- [THE TASK]: Please report, as a single number with no other text, how many lines of the listing contain "menu".

- [SUPPLIED RECORDS]:
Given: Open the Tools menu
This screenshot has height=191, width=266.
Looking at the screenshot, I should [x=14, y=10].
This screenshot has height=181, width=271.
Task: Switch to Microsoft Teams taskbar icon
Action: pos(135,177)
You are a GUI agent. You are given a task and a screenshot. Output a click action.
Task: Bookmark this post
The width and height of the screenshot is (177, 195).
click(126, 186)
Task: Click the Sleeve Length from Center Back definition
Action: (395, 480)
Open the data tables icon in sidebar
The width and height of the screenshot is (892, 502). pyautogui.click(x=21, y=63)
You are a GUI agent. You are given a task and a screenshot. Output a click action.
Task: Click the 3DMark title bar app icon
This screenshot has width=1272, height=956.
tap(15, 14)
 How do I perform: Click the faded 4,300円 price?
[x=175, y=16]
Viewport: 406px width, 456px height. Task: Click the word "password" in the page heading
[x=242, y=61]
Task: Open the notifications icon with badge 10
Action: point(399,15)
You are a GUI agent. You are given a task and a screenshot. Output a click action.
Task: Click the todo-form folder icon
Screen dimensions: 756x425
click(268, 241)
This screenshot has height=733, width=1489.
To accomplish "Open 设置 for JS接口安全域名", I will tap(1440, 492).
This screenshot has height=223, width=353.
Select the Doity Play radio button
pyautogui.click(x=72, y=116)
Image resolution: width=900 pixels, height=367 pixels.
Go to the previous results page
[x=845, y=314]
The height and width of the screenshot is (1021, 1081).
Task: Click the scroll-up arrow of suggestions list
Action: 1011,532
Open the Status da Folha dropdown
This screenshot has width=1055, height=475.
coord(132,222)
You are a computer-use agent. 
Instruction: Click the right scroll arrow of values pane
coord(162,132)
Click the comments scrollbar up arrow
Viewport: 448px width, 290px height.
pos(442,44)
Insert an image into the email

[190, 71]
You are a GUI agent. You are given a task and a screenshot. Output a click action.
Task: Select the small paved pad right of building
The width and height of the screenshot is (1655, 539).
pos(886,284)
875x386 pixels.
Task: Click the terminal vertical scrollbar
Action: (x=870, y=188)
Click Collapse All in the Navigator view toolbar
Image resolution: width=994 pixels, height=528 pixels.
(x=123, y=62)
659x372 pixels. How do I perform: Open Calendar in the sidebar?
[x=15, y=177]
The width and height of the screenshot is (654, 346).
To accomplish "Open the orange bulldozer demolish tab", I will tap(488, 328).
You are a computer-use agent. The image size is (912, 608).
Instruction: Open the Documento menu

- [SOLUTION FOR THIS PROBLEM]: 2